CodePudding user response:

You've a recursive algorithm. The solution you're printing gets build n-steps deep into your recursion and only lives there. What you're returning as a final result at the top-most level is effectively new int[9][9], which is wrong!

The easiest way around this is to define a special variable in your sudokuSolver class that will hold the final result.

public class sudokuSolver {
    // ...

    private int[][] finalResult = new int[9][9];
    public void clearResult() {
        finalResult = new int[9][9];
    }
    public int[][] getFinalResult() {
        return finalResult;
    }

    public int[][] solver(int row, int col) {
        // ...
        for (int i = 0; i < board.length; i  ) {
            System.out.println(Arrays.toString(board[i]));
            finalResult[i] = board[i].clone();
        }
        // ...
    }

    public static void main(String[] args) {
        // ...
        sudokuSolver solve = new sudokuSolver(initial);
        solve.solver(0, 0);
        System.out.println("=================");
        System.out.println(solve.getFinalResult()[0][0]);
    }
}

Note: You can remove solution variable altogether and change solver's return type to void.
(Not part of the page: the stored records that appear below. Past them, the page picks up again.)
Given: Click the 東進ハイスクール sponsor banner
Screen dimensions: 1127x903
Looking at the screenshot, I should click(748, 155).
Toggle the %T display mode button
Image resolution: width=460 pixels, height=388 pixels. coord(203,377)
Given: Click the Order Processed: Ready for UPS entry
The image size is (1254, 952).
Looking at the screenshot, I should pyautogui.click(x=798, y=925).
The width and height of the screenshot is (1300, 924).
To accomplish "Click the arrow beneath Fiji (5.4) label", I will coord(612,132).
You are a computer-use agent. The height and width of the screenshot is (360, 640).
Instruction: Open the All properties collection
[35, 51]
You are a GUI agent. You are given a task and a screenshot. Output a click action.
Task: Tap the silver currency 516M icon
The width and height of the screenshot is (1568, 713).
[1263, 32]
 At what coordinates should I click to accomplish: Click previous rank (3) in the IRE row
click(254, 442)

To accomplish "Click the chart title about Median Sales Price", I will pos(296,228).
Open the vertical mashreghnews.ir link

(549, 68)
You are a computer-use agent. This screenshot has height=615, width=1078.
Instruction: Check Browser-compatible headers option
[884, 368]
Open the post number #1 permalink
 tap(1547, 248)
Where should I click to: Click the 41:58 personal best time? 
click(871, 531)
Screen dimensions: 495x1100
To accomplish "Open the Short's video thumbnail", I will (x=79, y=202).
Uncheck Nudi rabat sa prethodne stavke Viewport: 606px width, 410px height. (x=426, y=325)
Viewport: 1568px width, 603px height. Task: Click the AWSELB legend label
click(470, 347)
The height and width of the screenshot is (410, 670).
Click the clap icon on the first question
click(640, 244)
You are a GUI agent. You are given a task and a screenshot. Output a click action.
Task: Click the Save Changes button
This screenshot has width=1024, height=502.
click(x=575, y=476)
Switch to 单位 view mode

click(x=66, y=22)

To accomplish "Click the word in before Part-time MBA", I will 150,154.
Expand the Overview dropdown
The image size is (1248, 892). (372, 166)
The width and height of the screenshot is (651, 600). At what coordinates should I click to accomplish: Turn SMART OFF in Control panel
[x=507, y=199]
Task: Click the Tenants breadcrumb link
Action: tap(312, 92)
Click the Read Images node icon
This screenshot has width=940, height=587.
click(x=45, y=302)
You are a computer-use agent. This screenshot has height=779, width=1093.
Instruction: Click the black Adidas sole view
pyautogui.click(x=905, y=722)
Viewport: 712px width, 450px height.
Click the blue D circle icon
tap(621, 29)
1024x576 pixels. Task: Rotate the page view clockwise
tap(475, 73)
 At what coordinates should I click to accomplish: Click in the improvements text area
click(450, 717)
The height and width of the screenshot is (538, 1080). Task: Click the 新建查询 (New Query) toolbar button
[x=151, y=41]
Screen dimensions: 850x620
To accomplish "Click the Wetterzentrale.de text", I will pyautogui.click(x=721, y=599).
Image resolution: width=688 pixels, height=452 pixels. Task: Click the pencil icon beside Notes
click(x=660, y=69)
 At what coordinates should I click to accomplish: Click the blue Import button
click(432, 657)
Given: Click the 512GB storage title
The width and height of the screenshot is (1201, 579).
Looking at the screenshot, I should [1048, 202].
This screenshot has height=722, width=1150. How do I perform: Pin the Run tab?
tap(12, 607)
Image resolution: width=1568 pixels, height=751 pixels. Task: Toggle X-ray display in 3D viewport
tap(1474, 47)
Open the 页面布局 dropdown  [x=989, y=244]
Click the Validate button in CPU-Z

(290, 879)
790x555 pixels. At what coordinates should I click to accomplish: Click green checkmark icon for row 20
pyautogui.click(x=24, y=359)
CodePudding user response:

To me, it looks like the issue is that you are doing a recursive solution. This is perfectly fine for this however, the internal calls your method solver makes to itself never get their returned value assigned to the solution array. Thus, the final return which is supposed to return the entire array ends up being empty because all of the work was done deeper in the recursion and that is not being returned.